Yamaguchi Prefecture is home to a wide variety of traditional performing arts.

These traditional performing arts are still performed at shrines and festivals.

  • Heike Odori Dance (Shimonoseki City)

The Heike clan was chased from Kyoto to Shimonoseki by the Minamoto clan and ended up in Shimonoseki.

The “Heike Odori” dance has been handed down as a memorial service for the Heike who were defeated in this final battle.

Today, it is a fusion of dances from all over Japan.

heike odori
  • Iwato Kagura Dance (Ube City)

This kagura dance is performed in front of the shrine deity at the Nidoso District Public Hall on the eve of the Tenjin Festival.

The Iwato Kagura Mai ceased to exist in 2008, but was fully restored in 2020.

  • Ube Nanban Ondo (Ube City)

Ube City is famous not only for its kagura dances, but also for its “Ube Nanban Ondo,” or “Southern music dance.

It is performed not only at the Ube Festival but also at other events.

Other traditional performing arts include Yamaguchi City’s “Twelve Dances,” “Tokuchi Ningyo Joruri,” “Fushi no Iwato Taiko,” “Yamaguchi Sagi-ryu Kyogen,” and many others, which have survived into the modern age.

Eating Whale on Setsubun

In Japan, February 3 is considered “Setsubun,” or “Setsubun day,” and there are customs such as scattering beans and eating ehomaki (rolls with a bean-jam filling).

In Yamaguchi Prefecture, however, there is an additional custom of eating whale.

It is true that westerners do not have a favorable impression of whale, but it is also true that whale is very tasty as sashimi or deep-fried fish.

Although there is an image that non-Japanese do not eat whale, there are actually people who eat whale in Iceland, Norway, the United States, Russia, Denmark, and other countries.


Delicious seafood such as pufferfish and anglerfish

When one thinks of Yamaguchi Prefecture, many people think of “fugu” (blowfish).

Although foreigners may recognize pufferfish as a poisonous creature, Japan has a pufferfish cooking license system, and pufferfish dishes are safe to eat in restaurants and other places.

Fugu sashimi, or puffer fish sashimi, is a great dish that tastes better the more you chew it. You can also enjoy other attractive menu items such as deep-fried puffer fish, puffer fish hot pot, fillet sake, and puffer fish milt.

The area also boasts one of Japan’s top catches of anglerfish, hamo, kensaki squid, and amadai.
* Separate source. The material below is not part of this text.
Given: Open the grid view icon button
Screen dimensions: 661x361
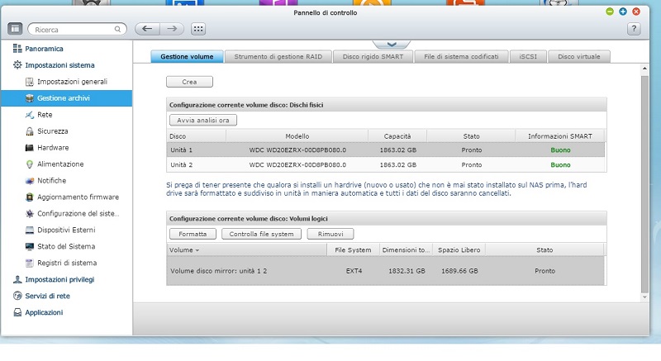Looking at the screenshot, I should pos(198,29).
Various seafood restaurants are open around the port town, where you can find the best tastes.

If you have never tried anglerfish hot pot, deep-fried anglerfish, hamo shabu, kensaki squid sashimi, or braised amadai, you are in for a treat.
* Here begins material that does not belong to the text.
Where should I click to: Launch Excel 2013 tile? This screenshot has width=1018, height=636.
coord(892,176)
You will enjoy these delicacies that will make your cheeks fall off.

Actually, the meat is also very attractive.

Yamaguchi Prefecture has a strong image of seafood, with puffer fish at the top of the list, but its meat is actually quite appealing as well.

Beef brands such as “Mishima Beef” and “Mukaku Wagyu Beef” are the most delicious.

And we recommend “brand-name chicken.

Choshu Dori” and “Choshu Kuro Kashiwa” are especially recommended, and their plump texture and rich taste are definitely worth a try.



In this article, we have described “Yamaguchi Prefecture’s unique customs” that foreign residents of Iwakuni Air Base and the prefecture should know about.

There are many foreigners living in Yamaguchi Prefecture due to the presence of the Iwakuni Air Base, and quite a few of them must feel that they would like to know Japan better.

As mentioned here, Yamaguchi Prefecture is characterized by many traditional arts, the custom of eating whale, and many attractive seafood products.

Why not take advantage of your holiday and experience the charms of Yamaguchi Prefecture?